## READING PASSAGE:
After their meetings in May, Bush said Putin had assured him that Russia would press Iran to allow extensive international inspections of the plant.
 
Iran has signed the Nuclear Nonproliferation Treaty and has previously said it will cooperate fully with the International Atomic Energy Agency, which oversees the world's civilian nuclear power programs.
 
After Friday's announcement, the chairman of the State Duma's committee on foreign affairs, Dmitry Rogozin, said Russia's plans should not hurt relations with the United States since Moscow shares Washington's worries.
 
"Neither Russia nor the United States is interested in other countries' use of peaceful nuclear technologies for military purposes," he was quoted by Interfax as saying.

## ROWS:
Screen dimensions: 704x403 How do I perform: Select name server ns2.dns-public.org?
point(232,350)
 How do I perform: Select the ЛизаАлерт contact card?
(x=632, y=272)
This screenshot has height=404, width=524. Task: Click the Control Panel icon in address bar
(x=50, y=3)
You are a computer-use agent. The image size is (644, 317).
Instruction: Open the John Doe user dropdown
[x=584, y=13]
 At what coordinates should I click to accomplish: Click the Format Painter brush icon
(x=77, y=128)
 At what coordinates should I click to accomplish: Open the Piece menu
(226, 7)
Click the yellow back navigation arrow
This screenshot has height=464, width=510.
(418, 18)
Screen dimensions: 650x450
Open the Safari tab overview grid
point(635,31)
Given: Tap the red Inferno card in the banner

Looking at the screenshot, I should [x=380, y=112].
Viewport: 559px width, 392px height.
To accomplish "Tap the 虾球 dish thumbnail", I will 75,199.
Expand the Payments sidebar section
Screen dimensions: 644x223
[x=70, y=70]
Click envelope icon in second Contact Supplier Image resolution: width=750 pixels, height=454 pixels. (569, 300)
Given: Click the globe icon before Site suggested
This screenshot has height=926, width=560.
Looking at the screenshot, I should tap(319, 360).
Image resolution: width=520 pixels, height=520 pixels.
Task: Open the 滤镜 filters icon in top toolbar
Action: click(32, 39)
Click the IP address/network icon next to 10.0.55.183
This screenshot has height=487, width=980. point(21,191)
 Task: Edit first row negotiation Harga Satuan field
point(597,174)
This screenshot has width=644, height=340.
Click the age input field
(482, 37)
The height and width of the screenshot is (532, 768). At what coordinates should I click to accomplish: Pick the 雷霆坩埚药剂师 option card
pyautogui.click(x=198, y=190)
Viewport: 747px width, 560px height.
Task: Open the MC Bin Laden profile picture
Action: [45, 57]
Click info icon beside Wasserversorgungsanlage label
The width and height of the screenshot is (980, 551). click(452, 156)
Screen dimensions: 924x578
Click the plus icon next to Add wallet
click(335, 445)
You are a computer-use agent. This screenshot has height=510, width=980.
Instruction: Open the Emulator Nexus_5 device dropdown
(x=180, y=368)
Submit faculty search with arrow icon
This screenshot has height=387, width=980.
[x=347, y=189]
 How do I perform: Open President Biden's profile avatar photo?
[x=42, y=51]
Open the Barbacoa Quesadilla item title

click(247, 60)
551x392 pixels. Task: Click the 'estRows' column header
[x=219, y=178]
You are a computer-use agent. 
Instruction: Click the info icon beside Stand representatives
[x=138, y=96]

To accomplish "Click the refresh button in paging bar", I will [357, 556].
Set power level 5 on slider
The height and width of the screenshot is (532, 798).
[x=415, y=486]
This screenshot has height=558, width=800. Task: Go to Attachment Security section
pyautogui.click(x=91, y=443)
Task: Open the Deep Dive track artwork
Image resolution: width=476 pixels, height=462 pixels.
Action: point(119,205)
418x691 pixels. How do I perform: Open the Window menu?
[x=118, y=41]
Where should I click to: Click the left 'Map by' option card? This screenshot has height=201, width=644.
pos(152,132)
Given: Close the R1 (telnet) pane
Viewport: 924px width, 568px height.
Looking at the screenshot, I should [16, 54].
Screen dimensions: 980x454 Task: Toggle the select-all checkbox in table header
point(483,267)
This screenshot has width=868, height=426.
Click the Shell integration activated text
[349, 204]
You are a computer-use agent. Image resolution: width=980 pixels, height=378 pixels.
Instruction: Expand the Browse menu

## YOUR TASKS:
**1)** For the news excerpt about Russia, Iran and nuclear inspections, state whether each statement agrees with it: (a) Bush said Putin assured him that Russia would press Iran to allow extensive international inspections of the plant; (b) Iran has refused to sign the Nuclear Nonproliferation Treaty; (c) Rogozin's remarks were quoted by Reuters. Answer yes or no for each and quote the words of the text that decide it.
**2)** Write out as a numbered list the part of the listing that opens with its first line and closes with the line containing "(x=50, y=3)". Leave out any blank lines.

## RESPONSES TO THE TASKS:
**1)**
(a) Yes: "Putin had assured him that Russia would press Iran to allow extensive international inspections of the plant"
(b) No: "Iran has signed the Nuclear Nonproliferation Treaty"
(c) No: "he was quoted by Interfax as saying"

**2)**
1. Screen dimensions: 704x403 How do I perform: Select name server ns2.dns-public.org?
2. point(232,350)
3.  How do I perform: Select the ЛизаАлерт contact card?
4. (x=632, y=272)
5. This screenshot has height=404, width=524. Task: Click the Control Panel icon in address bar
6. (x=50, y=3)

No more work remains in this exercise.